When the wonderful Whiskeytown were spawned, the idea was for Ryan Adams to be complimented vocally by violinist Caitlin Cary. It was to be her Emmylou Harris to his Gram Parsons, if you will. However, if you listen to the band’s three albums it will become clear that this union was never fully realised. Adams dissolved Whiskeytown, and deciding he would have Emmylou Harris as his Emmylou Harris on his first album, embarked on the erratic path that is his solo career.
Cary, meanwhile, quietly went about the honest business of making authentic country music that meant something to her, and has two excellent solo albums to her name. Now, it seems, she has found her Gram Parsons in Nashville’s troubadour of twang Thad Cockrell, who apart from possessing a bizarre first name, also has two albums under his belt. The two teamed up in 2004 with the result being Begonias, which while suffering from some wince-inducingly bad lyrics at times, is a quite gorgeous collection of country shuffles and mournful ballads that not only evoke Gram and Emmylou, but original pioneers of American duetting George Jones and Tammy Wynette.
They brought their now very polished live show to a hot and sweaty Borderline, with a loving and surprisingly knowledgeable crowd in front of them.

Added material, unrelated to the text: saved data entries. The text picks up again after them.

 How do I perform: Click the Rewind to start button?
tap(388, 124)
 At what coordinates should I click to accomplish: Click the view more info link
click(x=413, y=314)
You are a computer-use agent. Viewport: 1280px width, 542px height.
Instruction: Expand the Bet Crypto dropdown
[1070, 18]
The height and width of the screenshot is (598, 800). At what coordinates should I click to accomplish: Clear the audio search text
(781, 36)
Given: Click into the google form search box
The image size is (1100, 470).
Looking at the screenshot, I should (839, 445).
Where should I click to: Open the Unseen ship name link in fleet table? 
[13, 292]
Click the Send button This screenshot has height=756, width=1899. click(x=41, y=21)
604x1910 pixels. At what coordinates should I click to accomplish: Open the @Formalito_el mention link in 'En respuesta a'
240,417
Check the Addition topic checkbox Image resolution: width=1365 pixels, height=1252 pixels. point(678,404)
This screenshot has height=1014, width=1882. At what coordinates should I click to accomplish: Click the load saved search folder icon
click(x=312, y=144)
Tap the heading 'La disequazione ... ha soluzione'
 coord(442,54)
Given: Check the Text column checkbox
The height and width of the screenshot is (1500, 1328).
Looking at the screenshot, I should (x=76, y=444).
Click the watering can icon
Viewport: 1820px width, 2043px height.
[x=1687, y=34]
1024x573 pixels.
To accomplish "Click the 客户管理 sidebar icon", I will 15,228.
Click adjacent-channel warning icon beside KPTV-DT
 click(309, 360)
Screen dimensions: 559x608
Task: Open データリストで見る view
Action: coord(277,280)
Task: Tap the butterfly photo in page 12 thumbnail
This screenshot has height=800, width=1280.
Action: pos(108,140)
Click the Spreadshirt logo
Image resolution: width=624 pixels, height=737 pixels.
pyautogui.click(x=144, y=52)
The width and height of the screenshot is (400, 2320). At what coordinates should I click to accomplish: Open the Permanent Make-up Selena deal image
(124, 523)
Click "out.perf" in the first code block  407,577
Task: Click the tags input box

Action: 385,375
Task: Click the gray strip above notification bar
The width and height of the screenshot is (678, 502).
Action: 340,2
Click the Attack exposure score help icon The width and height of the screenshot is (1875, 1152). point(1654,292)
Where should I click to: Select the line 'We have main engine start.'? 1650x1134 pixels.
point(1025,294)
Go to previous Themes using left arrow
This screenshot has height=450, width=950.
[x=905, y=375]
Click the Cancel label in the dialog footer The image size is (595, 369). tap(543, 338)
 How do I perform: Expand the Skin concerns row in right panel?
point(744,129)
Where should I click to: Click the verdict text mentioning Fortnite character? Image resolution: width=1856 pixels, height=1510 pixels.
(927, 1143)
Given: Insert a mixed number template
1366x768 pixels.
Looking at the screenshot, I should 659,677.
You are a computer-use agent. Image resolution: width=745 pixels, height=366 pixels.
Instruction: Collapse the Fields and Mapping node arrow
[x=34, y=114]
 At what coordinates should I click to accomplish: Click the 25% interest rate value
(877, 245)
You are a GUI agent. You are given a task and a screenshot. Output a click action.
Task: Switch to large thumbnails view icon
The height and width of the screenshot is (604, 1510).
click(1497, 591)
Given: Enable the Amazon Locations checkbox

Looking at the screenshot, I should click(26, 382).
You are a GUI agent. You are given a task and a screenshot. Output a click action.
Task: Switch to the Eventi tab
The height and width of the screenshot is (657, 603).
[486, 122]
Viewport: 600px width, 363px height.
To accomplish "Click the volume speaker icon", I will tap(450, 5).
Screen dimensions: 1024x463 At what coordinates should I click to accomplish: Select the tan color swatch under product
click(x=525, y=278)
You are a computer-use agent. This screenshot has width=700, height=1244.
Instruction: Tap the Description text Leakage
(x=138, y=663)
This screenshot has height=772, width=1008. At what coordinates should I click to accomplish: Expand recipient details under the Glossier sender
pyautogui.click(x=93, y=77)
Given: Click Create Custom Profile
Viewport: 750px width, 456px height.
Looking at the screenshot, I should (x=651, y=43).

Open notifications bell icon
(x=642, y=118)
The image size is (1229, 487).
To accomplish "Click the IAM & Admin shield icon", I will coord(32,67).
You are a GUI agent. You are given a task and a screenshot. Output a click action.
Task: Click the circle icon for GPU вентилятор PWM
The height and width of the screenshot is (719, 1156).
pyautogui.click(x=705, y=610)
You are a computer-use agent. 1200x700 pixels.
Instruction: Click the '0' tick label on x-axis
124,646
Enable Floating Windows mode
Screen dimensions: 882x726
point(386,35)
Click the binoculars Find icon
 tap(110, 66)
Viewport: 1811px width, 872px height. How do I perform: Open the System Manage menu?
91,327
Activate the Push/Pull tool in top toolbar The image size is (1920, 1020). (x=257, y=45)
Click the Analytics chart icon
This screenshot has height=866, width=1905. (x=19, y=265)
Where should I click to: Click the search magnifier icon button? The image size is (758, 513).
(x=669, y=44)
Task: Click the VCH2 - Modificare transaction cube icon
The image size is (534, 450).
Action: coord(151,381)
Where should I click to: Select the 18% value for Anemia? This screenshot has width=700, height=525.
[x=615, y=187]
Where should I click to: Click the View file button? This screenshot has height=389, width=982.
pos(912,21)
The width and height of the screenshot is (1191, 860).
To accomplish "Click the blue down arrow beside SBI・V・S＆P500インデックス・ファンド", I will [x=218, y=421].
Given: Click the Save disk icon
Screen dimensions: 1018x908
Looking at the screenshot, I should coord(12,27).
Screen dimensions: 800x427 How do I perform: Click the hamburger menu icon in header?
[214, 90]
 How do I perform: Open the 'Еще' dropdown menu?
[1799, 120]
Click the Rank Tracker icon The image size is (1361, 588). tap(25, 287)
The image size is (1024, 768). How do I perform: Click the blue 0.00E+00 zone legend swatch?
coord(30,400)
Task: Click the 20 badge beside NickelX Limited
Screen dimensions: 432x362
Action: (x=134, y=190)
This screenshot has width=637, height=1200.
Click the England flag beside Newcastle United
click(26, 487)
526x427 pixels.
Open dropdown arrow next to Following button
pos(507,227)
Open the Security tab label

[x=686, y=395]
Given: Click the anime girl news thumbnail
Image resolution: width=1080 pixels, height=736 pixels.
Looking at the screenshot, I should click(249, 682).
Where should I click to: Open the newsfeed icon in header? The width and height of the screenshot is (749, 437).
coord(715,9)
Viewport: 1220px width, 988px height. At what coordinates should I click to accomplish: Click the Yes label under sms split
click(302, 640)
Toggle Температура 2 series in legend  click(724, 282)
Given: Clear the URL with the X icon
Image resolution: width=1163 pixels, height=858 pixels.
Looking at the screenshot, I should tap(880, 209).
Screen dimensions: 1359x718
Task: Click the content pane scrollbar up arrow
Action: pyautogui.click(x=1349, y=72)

Much of Begonias sounded brilliant. The album’s finest track, Cary’s Please Break My Heart is the night’s best moment, closely followed by the cheesy but marvellous Two Different Things. Indeed, these two lay on the schmaltz with a trowel – there is a lot of intense gazing at each other whilst singing – but somehow the sheer quality of the songs and genuine emotiveness of the aching harmonies override this. A revealing insight into Cockrell’s love life is Conversations About A Friend (Who’s In Love With Katie), and the whole evening is sequinned by a raucous mid-set cover of Dylan‘s Tonight I’ll Be Staying Here With You. All night Cary and Cockrell are supported ably by a fine band, including one Rich Gilbert on pedal steel whose solos brought evocations of wide prairies and tumbleweed to the dungeon that is the Borderline.
Between song patter included a moan about the lifelessness of Maidstone (“more like Tombstone”, says Cockrell) and a plea to the crowd to buy Cary bourbon on the rocks. Soon there is a carpet of whiskey-filled glasses on stage as the faithful dutifully responded to her request.
Now here’s the thing. Cary is a tremendously talented lady, and we would possibly have 21st century country superstar on our hands here, if she were, err, better looking. Were she a svelte, silver-haired minx (like Emmylou) she would no doubt be queen of Nashville and strutting her stuff at awards ceremonies. As it happens, Cockrell is a portly, hairy gentleman and no oil painting himself. It truly is all about the music with these folk.